Data provided:
************
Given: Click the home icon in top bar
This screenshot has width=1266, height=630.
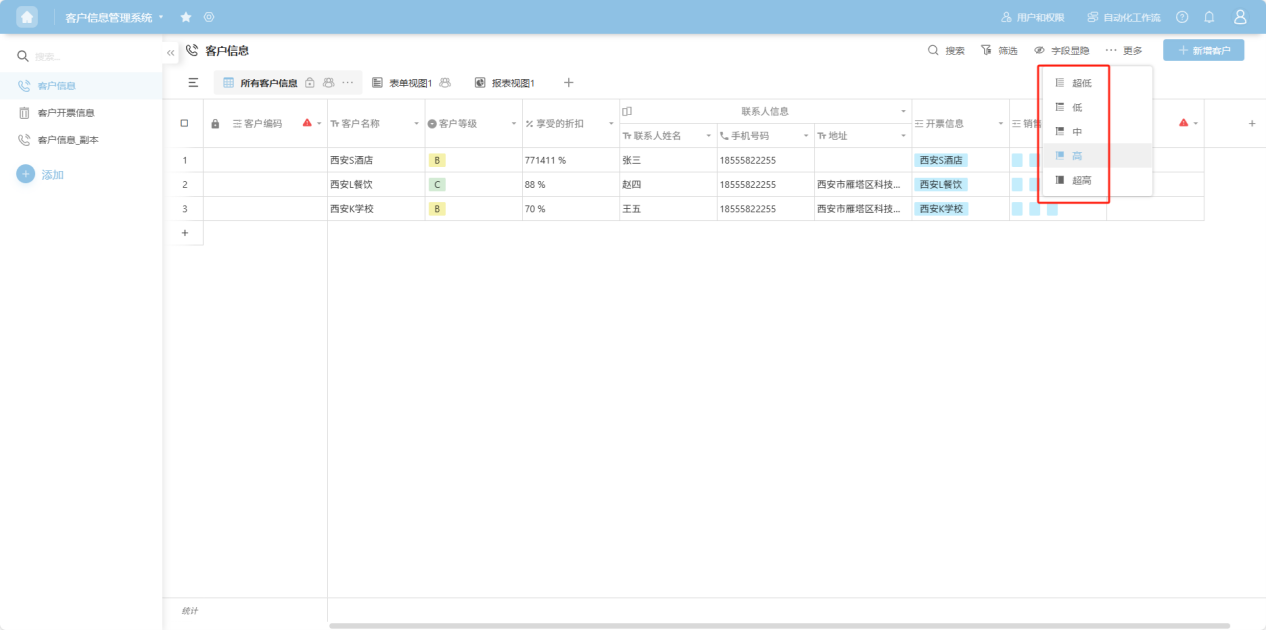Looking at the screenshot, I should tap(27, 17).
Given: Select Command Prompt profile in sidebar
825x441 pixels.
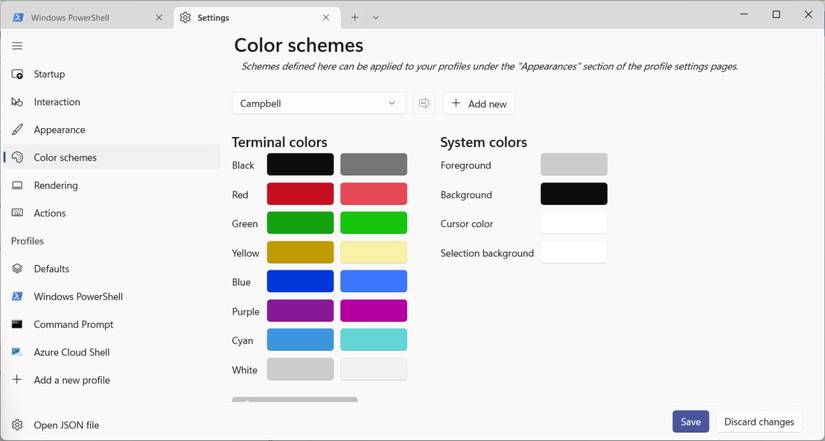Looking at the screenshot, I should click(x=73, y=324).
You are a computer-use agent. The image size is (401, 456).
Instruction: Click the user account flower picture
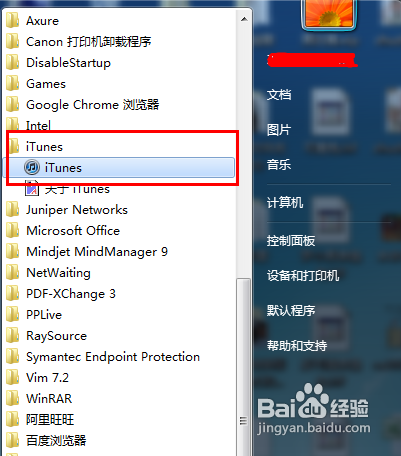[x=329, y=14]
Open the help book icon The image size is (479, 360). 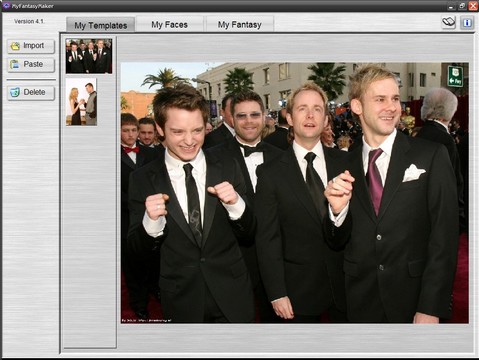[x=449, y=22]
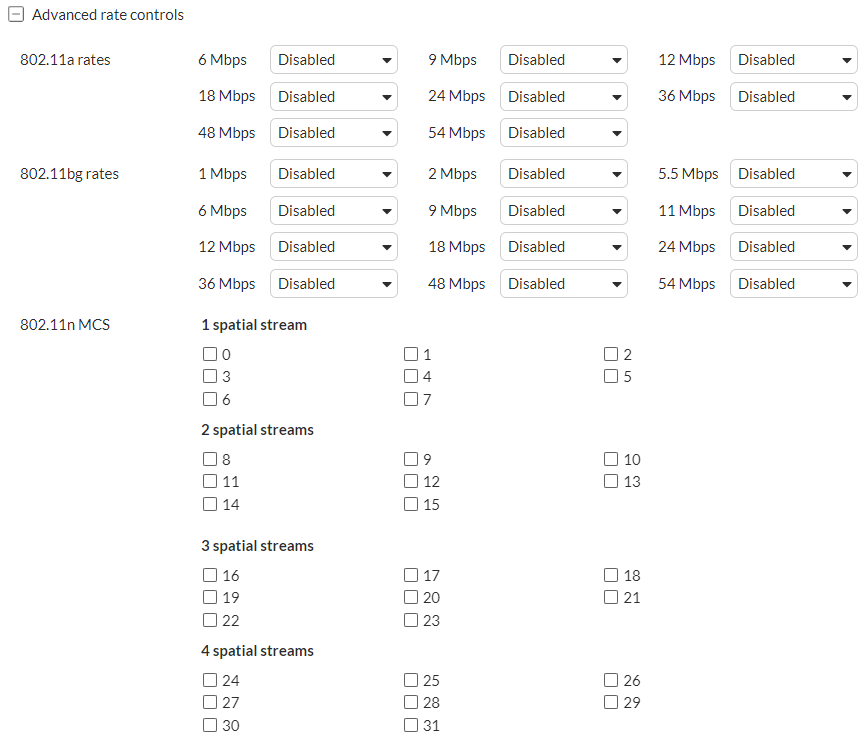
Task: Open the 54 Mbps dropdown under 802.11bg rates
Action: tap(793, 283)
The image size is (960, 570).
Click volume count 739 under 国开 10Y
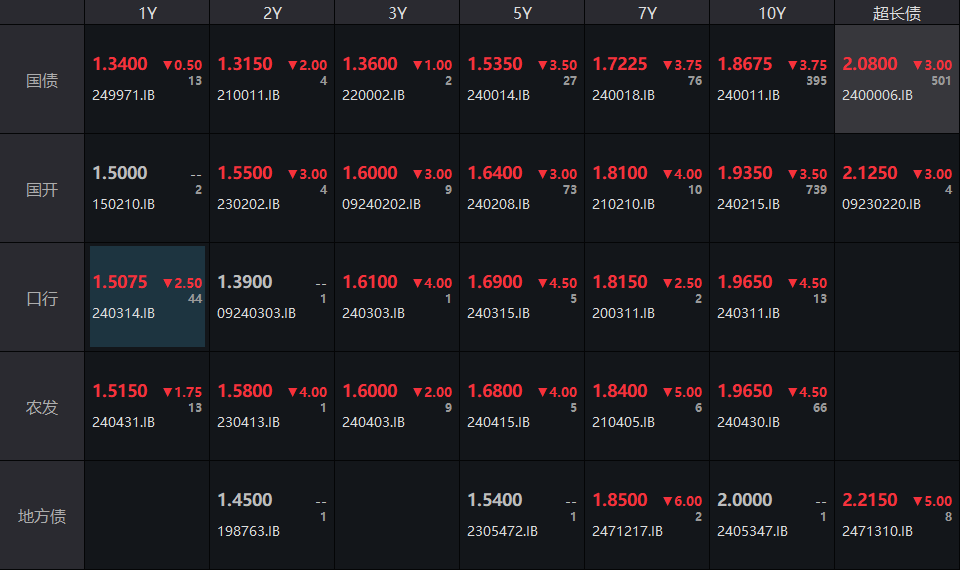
************
Exercise directions:
Search the lines above for the string "Given", then show every one that has it.

Response to the task:
Given: Click the home icon in top bar
Given: Select Command Prompt profile in sidebar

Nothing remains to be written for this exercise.